Nous n'apprenons rien à personne, l’économie est en récession. Les « grands » de ce monde (précisons, des pays riches) proposent des « solutions » pour favoriser la relance économique. Dans cette perspective, on nous présente la croissance économique comme la clé de voûte et la panacée aux maux de l’humanité. En ce temps de crises (financière et économique bien sûr, mais aussi écologique, énergétique, agro-alimentaire, démocratique, des droits de la personne et sociaux, de sens), le contrepoids proposé par les « experts » de la droite pensée économique tourne essentiellement autour de la relance de la croissance, mais en humanisant l’économie, nous dit-on. Dans les faits, il ne s’agit que d’une rhétorique pour sauver le capitalisme. Cette vision étroite correspond à un enfermement idéologique qui rend aveugle à toutes propositions d’alternatives constructives qui remet tant soit peu en question l’économie capitaliste. Il faut relancer la croissance, point à la ligne ! En ce sens, tous les projets sont présentés comme une manne dont nous serions fous de nous passer. Seul des « oiseaux de malheurs », selon l’expression de Mme Françoise Bertrand, présidente-directrice générale de la Fédération des chambres de commerce du Québec (Le Devoir, section Idées, 9 mars 2009), peuvent oser s’opposer à des projets comme le harnachement de la rivière Romaine, de Rabaska, etc. C’est là faire preuve de bien peu de vision à long terme.

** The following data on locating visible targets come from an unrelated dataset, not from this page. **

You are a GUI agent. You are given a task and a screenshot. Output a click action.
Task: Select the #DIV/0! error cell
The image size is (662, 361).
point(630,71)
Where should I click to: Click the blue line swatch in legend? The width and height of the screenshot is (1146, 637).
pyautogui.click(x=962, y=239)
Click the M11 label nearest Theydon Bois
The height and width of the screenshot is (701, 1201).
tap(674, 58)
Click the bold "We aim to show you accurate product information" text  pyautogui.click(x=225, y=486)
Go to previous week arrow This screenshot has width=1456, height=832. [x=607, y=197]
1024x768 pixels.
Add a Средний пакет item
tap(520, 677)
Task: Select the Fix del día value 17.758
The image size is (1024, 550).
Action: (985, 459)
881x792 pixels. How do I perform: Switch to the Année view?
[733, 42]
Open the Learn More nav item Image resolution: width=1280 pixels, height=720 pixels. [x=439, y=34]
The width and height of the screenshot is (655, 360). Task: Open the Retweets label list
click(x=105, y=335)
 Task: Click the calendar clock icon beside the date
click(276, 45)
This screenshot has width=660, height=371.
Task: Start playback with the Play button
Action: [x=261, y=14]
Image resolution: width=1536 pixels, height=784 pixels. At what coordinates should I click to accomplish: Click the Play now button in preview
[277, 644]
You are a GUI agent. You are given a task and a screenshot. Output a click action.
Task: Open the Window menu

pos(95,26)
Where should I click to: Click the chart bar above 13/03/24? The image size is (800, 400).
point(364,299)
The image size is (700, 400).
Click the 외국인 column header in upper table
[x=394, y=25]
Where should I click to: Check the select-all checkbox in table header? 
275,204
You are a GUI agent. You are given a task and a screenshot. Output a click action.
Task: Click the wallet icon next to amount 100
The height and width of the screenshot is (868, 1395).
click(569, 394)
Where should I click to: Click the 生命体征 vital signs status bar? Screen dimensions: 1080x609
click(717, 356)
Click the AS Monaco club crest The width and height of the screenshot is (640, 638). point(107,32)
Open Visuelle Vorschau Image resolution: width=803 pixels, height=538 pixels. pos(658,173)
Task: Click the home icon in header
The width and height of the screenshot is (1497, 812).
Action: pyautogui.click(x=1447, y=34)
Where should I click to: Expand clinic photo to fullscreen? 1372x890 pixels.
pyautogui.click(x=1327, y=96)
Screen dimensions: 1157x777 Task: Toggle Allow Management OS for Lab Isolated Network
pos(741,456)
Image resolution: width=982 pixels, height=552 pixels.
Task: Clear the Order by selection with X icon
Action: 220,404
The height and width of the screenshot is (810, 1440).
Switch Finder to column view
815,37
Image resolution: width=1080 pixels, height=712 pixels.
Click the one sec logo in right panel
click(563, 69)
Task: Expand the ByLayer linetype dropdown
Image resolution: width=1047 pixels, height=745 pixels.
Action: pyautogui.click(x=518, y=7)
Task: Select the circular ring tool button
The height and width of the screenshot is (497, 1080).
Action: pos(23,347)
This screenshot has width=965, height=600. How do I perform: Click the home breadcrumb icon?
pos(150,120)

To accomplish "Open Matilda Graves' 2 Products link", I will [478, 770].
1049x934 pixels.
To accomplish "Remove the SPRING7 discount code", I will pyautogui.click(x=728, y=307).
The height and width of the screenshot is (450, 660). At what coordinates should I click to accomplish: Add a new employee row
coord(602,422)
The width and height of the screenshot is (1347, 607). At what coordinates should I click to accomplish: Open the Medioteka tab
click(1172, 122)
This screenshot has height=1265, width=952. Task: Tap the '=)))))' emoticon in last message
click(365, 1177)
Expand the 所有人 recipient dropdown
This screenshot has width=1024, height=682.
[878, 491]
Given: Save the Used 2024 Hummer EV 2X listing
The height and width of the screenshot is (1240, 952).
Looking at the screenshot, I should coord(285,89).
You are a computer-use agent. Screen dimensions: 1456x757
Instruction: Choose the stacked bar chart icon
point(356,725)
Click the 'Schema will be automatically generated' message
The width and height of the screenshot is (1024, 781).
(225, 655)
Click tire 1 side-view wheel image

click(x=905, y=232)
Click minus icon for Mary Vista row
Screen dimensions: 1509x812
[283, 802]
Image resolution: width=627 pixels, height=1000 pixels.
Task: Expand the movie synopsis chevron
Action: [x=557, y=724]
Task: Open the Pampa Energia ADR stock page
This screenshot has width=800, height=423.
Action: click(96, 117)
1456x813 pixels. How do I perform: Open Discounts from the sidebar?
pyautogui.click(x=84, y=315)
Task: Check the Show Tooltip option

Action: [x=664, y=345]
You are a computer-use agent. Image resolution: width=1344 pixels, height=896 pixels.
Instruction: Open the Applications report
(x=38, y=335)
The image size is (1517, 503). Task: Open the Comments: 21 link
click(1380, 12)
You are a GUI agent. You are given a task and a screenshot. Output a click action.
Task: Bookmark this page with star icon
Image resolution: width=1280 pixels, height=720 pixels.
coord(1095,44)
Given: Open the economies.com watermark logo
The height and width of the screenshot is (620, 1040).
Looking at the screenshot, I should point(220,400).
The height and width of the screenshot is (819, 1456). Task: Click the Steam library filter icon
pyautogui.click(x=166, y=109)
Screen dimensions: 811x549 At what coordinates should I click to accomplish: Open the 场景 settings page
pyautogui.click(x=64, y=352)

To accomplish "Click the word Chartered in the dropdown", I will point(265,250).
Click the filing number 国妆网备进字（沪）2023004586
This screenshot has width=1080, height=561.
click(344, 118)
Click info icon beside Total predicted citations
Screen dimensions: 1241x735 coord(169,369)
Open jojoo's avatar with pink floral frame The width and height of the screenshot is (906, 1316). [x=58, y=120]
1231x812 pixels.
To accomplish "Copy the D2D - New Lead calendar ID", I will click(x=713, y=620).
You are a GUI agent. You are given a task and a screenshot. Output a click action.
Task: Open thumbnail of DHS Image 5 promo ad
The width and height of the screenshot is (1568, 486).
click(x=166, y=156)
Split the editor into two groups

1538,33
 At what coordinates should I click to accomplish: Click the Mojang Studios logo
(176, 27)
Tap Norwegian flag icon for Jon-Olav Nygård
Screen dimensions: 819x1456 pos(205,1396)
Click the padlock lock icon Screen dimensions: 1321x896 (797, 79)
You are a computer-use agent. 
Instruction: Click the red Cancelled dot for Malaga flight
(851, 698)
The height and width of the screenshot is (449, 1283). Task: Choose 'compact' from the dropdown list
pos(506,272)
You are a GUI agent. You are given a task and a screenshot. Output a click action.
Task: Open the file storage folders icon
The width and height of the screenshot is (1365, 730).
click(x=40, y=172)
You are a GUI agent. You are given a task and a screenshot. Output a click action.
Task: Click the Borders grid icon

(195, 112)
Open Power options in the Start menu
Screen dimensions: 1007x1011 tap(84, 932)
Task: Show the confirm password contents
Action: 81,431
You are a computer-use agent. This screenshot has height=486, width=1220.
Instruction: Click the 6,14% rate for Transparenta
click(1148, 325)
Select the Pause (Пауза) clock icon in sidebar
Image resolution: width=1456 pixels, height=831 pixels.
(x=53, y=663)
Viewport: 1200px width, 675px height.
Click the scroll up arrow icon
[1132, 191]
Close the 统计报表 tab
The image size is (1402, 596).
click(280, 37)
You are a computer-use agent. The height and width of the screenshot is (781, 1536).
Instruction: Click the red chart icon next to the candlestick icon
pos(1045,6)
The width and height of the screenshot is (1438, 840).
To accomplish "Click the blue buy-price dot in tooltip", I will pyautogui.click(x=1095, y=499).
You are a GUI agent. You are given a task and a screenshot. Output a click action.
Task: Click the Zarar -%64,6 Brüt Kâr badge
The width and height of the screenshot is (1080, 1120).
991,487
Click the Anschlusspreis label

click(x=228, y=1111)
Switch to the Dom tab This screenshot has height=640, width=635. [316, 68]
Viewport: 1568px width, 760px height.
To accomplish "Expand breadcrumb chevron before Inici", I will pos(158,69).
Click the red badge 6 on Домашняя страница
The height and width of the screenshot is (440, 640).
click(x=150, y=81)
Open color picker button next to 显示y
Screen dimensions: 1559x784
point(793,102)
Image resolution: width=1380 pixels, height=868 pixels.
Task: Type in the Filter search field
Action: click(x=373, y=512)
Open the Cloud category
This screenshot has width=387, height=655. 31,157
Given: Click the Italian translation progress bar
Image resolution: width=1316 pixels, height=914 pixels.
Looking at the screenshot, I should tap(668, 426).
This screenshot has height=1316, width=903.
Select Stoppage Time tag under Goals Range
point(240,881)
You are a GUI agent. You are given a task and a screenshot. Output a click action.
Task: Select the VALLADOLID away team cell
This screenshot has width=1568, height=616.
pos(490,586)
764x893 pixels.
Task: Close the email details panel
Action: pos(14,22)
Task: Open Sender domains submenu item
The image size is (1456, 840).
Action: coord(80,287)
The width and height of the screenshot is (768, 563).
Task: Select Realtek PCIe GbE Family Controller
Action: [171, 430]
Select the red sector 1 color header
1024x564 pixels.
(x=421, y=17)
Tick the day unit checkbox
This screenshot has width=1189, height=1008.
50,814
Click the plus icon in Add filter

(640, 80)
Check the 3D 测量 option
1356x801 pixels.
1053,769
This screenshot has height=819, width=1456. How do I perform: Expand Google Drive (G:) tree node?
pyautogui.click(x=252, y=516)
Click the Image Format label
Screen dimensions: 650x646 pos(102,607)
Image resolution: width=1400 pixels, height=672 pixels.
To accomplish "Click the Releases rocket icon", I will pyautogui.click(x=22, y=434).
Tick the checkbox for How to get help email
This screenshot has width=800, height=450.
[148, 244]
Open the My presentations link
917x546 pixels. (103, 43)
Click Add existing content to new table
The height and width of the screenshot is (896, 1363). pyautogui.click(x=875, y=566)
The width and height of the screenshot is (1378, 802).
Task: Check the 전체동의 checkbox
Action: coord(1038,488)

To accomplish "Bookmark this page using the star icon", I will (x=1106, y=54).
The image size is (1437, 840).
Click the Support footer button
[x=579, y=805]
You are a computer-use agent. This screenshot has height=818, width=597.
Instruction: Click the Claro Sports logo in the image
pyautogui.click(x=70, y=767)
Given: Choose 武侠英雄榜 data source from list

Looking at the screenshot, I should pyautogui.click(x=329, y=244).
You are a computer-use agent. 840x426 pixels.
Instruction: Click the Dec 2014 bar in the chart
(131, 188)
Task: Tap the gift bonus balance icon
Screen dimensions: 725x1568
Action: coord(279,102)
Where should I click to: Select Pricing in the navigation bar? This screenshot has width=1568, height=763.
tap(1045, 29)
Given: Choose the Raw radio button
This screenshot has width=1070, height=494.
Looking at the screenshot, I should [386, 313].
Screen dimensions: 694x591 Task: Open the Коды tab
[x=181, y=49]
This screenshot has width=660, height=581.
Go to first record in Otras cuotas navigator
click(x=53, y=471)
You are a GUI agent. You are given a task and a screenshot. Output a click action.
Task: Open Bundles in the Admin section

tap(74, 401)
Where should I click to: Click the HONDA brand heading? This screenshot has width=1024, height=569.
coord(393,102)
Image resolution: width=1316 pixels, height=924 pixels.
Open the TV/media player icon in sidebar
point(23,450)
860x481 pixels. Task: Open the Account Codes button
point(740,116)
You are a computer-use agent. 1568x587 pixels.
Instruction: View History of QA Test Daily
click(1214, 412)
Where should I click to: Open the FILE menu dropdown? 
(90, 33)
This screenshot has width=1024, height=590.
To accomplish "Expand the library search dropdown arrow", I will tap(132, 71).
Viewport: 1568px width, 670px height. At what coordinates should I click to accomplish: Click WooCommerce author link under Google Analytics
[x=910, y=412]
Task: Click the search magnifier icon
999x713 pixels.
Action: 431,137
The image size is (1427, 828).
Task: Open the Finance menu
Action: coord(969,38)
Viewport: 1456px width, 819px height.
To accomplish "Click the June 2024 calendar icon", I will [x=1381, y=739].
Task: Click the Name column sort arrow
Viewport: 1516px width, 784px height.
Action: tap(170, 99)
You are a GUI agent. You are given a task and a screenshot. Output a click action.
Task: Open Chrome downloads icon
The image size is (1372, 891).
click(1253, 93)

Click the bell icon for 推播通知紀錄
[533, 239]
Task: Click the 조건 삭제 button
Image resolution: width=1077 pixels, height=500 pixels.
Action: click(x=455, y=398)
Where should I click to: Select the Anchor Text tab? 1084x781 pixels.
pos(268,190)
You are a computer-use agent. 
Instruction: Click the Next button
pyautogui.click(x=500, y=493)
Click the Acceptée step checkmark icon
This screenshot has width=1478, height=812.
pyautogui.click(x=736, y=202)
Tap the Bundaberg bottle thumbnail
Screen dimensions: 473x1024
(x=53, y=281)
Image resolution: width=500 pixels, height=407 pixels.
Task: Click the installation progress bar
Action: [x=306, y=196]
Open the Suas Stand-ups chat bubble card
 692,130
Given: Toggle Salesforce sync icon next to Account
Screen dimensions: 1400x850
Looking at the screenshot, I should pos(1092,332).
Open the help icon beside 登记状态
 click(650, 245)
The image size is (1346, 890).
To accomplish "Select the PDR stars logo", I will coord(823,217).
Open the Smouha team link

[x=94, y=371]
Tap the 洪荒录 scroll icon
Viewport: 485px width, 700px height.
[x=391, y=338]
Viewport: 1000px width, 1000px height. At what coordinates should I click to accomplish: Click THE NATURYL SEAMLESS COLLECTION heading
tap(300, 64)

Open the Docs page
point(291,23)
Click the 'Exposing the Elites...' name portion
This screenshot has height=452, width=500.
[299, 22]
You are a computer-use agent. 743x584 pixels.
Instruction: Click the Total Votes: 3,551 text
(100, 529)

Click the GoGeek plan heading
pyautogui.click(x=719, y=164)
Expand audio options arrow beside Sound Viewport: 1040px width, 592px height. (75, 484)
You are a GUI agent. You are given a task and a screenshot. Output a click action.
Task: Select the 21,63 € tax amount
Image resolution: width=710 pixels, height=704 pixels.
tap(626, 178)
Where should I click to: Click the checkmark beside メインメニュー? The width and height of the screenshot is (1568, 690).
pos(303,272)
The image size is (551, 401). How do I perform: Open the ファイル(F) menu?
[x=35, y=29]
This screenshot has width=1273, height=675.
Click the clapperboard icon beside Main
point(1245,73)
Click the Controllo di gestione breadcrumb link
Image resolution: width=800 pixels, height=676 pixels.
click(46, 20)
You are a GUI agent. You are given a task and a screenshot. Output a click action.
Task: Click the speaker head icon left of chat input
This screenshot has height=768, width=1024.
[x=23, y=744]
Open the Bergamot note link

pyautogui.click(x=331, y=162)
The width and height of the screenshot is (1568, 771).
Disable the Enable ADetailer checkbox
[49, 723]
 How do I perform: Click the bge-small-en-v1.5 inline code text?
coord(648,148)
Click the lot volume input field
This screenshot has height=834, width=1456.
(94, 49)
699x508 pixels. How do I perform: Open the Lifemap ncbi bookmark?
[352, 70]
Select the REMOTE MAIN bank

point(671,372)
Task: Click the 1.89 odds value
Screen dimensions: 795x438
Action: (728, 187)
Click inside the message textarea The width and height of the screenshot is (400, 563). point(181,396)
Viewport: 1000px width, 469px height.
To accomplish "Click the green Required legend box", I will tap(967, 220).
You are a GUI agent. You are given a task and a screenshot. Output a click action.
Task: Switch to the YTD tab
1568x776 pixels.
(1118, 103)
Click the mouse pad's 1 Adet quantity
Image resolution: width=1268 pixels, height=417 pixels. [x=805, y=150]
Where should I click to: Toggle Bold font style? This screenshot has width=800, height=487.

Ce qu’on ne dit pas ou trop peu, c’est qu’une des sources de ces crises, mais de façon plus spécifique, de la crise écologique, est justement la logique idéologique de la croissance illimitée. En effet, comment peut-il être raisonnable de promouvoir une croissance sans fin dans un monde nécessairement limité sur le plan des ressources disponibles? Nous nous comportons à l’égard de la nature comme si elle se limitait à des composantes exploitables au plan économique donc comme une marchandise. Dans cette perspective, ce qui n’est pas exploité se perd, nous assure-t-on. C’est faire preuve d’une grande fermeture dans le monde des représentations idéologiques et d’une ignorance des mécanismes naturels car rien ne se perd, tout se recycle. La nature est un enchevêtrement complexe interdépendant d’écosystèmes sans lesquels la vie n’est pas possible. À cet égard, la vision marchande et dominatrice sur la nature nous a fait entrer de plein pied dans ce qui est actuellement considéré comme la sixième grande période d’extinction massive de l’histoire du vivant sur la planète. À titre d’exemple, une espèce de mammifère sur quatre est actuellement menacé d’extinction, une sur trois pour les poissons et une sur huit pour les oiseaux. Et on nous dit que la croissance serait la solution ! Albert Einstein affirmait qu’on ne peut pas résoudre un problème avec ce qui en est la cause.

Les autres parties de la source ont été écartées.